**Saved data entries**

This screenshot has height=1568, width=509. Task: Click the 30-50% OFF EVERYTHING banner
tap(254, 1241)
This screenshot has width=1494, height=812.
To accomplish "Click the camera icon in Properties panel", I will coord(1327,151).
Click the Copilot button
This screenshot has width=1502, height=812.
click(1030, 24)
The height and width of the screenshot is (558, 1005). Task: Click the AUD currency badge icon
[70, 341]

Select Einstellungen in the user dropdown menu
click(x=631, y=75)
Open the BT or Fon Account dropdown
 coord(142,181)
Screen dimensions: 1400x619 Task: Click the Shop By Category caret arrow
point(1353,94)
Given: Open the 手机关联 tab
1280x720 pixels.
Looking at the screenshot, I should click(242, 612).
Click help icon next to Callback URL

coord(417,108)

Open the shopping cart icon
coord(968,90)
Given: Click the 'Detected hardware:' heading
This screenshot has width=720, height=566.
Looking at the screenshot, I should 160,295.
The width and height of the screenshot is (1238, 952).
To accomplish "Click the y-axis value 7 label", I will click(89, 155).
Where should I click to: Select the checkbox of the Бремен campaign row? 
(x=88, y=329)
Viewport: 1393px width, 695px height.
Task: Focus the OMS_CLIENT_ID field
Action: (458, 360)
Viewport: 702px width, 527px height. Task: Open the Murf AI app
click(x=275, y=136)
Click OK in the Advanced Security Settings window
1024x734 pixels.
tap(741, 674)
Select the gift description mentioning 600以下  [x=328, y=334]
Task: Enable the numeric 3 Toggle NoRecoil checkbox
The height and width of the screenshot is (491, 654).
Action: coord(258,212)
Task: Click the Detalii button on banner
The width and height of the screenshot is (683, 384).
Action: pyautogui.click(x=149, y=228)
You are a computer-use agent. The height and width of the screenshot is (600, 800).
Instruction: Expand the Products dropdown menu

**Activity**
Nothing but the lines from the one with "The width and height of the screenshot is (683, 384)." through the final line of the records above should appear, each copied exactly.

**Written response**
The width and height of the screenshot is (683, 384).
Action: pyautogui.click(x=149, y=228)
You are a computer-use agent. The height and width of the screenshot is (600, 800).
Instruction: Expand the Products dropdown menu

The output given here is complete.